Dubai plans to triple the size of its financial district, adding an area almost the size of London’s Canary Wharf, even as the emirate faces slower growth and rising competition from neighboring banking hubs.
The expansion, dubbed DIFC 2.0, will add 13 million square feet (1.2 million square meters) to the center over several phases, with a focus on fintech and innovation, the district’s operator said. It’ll include 6.4 million square feet of office space, as well as homes, shops and hotels.
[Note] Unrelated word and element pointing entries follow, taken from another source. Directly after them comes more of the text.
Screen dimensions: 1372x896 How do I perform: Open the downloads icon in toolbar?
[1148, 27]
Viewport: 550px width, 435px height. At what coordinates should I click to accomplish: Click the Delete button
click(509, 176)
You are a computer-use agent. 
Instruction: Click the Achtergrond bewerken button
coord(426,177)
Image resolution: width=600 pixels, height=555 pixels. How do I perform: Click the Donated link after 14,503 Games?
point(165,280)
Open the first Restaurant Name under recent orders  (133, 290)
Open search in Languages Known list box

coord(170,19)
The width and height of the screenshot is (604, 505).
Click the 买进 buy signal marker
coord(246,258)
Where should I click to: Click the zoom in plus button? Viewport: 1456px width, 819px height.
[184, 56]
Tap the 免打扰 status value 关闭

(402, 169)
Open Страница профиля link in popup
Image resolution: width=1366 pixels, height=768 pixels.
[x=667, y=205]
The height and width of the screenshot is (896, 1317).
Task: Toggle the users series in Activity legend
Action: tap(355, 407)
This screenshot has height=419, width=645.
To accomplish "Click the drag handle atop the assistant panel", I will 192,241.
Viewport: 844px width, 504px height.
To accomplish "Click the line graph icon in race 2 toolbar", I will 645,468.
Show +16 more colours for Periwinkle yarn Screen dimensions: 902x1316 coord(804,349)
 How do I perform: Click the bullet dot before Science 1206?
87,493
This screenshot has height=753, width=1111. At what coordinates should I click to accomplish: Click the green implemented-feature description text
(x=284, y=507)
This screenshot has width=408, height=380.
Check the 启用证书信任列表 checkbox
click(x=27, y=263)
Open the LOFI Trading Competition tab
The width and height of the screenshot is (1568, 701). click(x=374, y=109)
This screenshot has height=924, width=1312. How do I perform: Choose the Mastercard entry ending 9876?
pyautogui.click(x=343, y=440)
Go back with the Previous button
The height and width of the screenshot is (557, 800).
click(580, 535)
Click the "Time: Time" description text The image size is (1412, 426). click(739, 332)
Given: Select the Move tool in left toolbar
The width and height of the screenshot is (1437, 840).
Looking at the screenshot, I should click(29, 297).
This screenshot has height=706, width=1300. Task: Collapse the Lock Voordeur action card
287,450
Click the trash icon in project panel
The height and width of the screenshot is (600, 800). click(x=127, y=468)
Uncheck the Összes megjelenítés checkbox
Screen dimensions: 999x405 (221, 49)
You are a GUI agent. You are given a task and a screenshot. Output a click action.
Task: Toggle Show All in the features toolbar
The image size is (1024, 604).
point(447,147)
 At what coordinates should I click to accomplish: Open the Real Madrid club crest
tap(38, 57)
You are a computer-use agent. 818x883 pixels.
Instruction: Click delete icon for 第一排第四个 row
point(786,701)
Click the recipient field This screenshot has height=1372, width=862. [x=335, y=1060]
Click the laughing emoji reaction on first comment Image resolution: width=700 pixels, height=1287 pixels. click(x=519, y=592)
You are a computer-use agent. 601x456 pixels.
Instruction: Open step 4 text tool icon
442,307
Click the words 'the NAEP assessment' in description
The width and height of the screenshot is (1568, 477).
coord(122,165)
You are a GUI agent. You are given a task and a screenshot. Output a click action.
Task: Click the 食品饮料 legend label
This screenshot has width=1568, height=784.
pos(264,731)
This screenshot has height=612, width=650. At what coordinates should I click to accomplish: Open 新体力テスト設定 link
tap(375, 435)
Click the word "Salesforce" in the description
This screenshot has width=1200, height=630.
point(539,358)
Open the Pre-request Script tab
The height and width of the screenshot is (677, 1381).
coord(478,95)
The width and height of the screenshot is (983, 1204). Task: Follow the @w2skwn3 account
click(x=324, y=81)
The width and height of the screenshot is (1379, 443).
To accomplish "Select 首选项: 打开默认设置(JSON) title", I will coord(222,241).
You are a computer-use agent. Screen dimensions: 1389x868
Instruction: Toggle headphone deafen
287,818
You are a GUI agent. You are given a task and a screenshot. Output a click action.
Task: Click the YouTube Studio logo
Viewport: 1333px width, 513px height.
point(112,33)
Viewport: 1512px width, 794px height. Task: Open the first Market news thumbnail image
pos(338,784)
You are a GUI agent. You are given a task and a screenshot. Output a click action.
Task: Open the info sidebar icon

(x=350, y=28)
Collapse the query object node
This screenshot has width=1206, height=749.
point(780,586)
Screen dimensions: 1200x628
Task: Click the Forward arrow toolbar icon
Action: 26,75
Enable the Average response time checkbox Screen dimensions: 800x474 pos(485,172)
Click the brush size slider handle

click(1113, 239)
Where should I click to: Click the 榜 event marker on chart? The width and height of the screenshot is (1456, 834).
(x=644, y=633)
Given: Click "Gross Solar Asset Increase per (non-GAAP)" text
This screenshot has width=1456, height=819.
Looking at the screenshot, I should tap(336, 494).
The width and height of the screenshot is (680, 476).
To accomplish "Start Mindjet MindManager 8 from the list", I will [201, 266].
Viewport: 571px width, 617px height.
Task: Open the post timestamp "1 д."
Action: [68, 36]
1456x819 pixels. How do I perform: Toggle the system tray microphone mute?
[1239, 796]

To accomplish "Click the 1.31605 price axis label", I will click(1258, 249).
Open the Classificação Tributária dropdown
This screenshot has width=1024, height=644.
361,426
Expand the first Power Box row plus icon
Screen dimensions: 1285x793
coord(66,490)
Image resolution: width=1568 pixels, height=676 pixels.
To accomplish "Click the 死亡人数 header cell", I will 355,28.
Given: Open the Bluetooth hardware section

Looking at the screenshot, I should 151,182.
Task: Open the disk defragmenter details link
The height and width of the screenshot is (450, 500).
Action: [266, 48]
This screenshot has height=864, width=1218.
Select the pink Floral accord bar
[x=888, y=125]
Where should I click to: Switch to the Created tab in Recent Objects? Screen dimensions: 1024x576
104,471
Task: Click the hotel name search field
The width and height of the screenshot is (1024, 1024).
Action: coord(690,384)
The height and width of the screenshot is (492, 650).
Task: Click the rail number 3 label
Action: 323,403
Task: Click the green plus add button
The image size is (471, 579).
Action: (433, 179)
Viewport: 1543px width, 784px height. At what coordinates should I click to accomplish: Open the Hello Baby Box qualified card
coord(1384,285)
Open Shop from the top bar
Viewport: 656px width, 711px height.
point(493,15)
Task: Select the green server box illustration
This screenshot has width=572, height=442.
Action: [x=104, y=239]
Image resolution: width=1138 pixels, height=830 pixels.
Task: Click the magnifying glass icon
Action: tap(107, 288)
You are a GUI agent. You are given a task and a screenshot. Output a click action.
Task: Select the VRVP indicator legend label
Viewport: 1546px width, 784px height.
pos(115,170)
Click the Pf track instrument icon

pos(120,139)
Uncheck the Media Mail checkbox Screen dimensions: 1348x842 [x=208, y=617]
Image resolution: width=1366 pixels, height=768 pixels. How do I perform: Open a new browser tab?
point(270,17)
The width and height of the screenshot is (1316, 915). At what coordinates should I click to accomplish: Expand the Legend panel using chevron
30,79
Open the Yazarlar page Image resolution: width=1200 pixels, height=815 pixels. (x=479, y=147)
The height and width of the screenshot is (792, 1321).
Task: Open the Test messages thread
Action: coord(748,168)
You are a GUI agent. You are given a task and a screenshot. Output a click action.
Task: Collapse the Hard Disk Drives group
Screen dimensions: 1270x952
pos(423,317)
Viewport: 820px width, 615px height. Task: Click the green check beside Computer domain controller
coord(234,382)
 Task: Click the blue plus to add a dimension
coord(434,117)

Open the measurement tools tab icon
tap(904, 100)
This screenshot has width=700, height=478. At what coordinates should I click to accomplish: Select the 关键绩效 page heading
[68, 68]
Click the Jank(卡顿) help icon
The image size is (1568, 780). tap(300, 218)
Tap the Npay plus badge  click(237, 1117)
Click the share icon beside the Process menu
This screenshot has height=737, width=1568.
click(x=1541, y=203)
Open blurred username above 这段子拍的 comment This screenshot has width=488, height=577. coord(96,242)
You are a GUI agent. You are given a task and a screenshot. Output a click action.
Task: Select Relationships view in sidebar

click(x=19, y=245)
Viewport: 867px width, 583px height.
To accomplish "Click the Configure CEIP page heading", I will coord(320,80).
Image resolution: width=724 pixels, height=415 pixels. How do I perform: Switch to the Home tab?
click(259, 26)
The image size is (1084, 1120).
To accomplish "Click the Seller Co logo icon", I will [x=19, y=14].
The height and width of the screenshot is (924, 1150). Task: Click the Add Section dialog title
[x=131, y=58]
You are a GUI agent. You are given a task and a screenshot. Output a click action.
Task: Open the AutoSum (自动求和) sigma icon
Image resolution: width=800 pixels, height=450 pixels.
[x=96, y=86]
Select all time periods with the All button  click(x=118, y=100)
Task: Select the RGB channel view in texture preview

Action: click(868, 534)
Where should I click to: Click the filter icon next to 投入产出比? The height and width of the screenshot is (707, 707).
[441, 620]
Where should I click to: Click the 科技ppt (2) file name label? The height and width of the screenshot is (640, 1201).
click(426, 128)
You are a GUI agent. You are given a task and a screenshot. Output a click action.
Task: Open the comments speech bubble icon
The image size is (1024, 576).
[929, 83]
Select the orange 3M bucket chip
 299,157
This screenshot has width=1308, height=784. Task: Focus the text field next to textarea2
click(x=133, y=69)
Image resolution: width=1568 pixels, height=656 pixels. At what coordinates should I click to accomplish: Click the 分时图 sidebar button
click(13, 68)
Canary Wharf in East London covers an area of 16 million square feet.
Opened in 2004, the Dubai International Financial Centre propelled the city to the region’s top spot as a banking hub and attracted lenders such as Goldman Sachs Group Inc. and JPMorgan Chase & Co., as well as asset managers and insurers, with promises of zero taxes for 50 years.
In recent years, the financial district has turned to African and Asian institutions to fill its expanding office space as big investment banks retreat to their home markets and come under mounting pressure to set up offices in neighboring hubs in Abu Dhabi and the Saudi capital, Riyadh. A slump in oil prices has hit local economies across the Persian Gulf region.
Still, Dubai has maintained its status as the region’s leading financial center, with Saudi Arabia’s 17 million square feet King Abdullah Financial District still under construction after almost a decade. The Abu Dhabi Global Market free zone, about 150 kilometers away, has also struggled to attract tenants since opening in 2013.
Dubai ranked as the Middle East’s leading financial center in a September study by consulting firm Z/Yen. The city climbed four places to No. 15, ahead of Abu Dhabi by 11 places, in the index topped by New York and London. Riyadh ranked 69th. More than 22,000 professionals work at the DIFC across about 2,000 companies.